[Exercise objective]
Format the data below as a Markdown table with the columns Row and Text. Cover only the span starting with the line that contains "You are a computer-use" and going on through the line that contains "Looking at the", both included. Put a running number in Row and the line itself in Text, and leave out blank lines.

[Provided data]
·····

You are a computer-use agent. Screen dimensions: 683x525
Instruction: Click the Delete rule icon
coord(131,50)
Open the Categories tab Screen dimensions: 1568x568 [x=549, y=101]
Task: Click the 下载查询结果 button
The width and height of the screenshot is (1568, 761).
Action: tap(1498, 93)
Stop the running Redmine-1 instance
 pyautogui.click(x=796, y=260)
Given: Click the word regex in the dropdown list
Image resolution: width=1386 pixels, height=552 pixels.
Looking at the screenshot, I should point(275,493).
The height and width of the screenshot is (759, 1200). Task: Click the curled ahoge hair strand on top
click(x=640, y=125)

·····

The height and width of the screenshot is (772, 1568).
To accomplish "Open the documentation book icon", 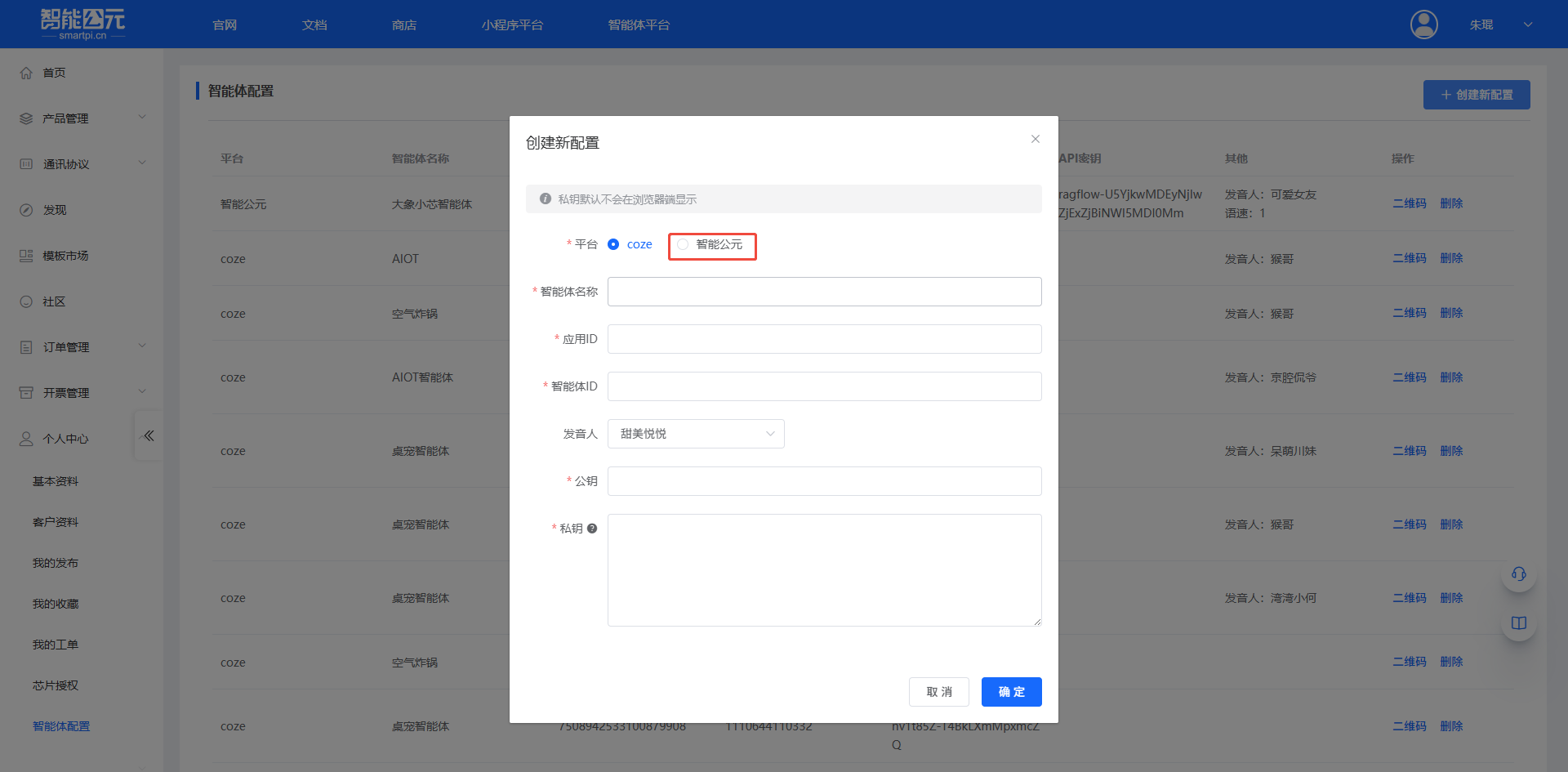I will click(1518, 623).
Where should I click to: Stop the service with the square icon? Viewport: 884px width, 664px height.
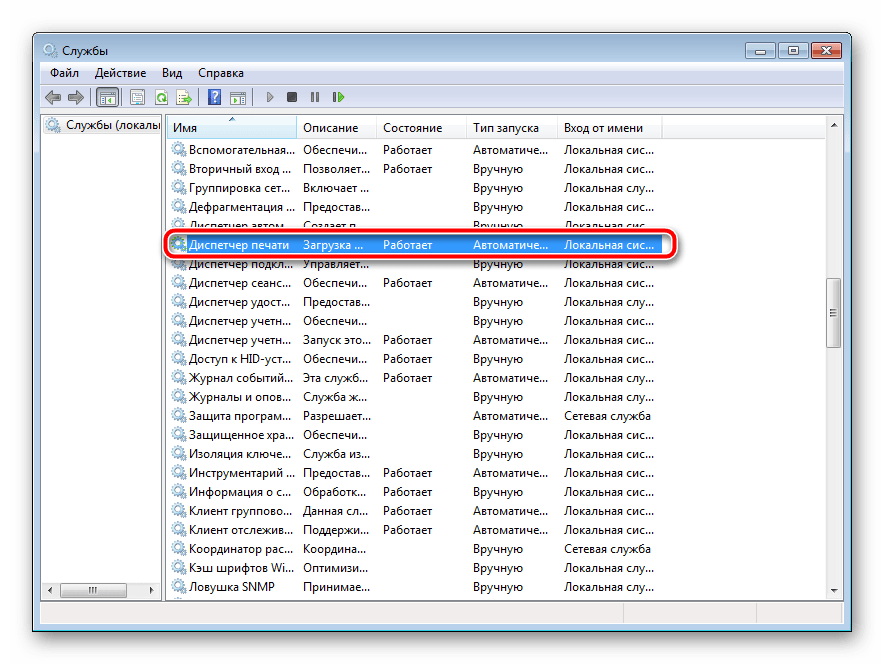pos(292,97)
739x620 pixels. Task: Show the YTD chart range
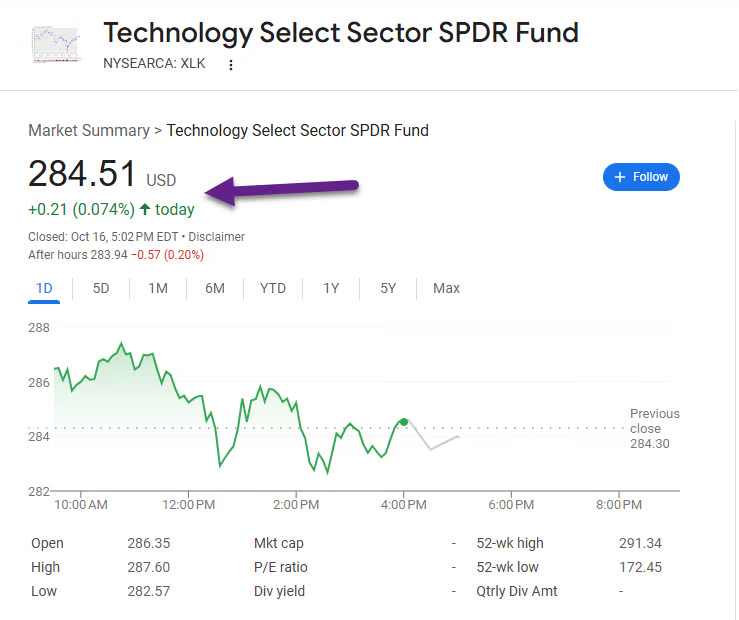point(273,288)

·····

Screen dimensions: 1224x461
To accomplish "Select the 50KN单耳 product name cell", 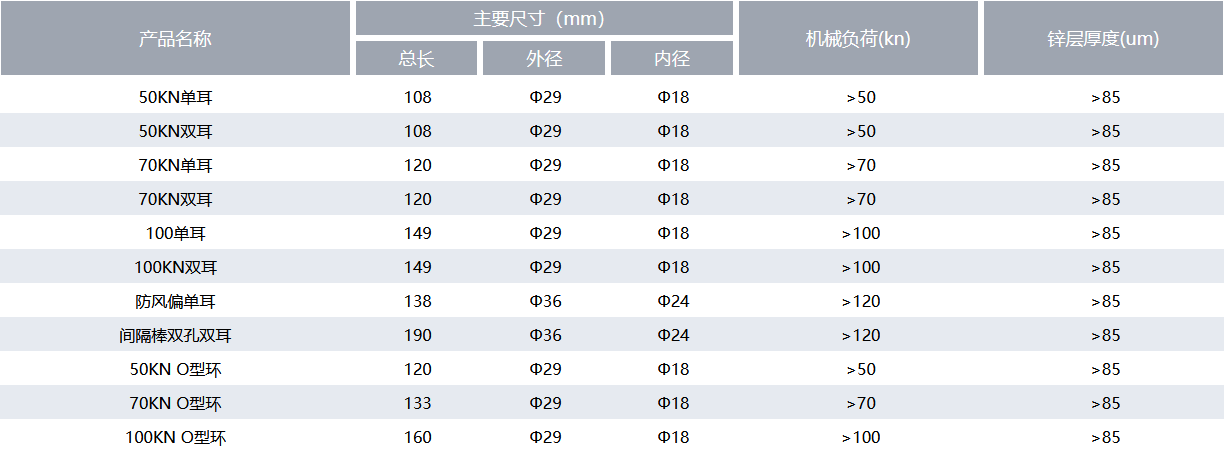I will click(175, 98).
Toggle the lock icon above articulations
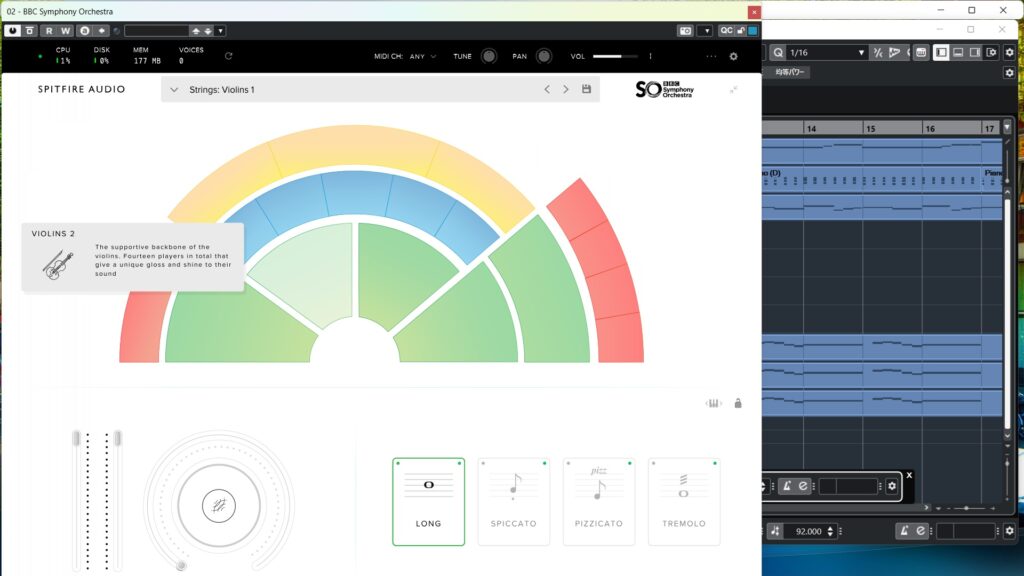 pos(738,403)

·····

[Reply to the task]
| Row | Text |
|---|---|
| 1 | You are a computer-use agent. Screen dimensions: 683x525 |
| 2 | Instruction: Click the Delete rule icon |
| 3 | coord(131,50) |
| 4 | Open the Categories tab Screen dimensions: 1568x568 [x=549, y=101] |
| 5 | Task: Click the 下载查询结果 button |
| 6 | The width and height of the screenshot is (1568, 761). |
| 7 | Action: tap(1498, 93) |
| 8 | Stop the running Redmine-1 instance |
| 9 |  pyautogui.click(x=796, y=260) |
| 10 | Given: Click the word regex in the dropdown list |
| 11 | Image resolution: width=1386 pixels, height=552 pixels. |
| 12 | Looking at the screenshot, I should point(275,493). |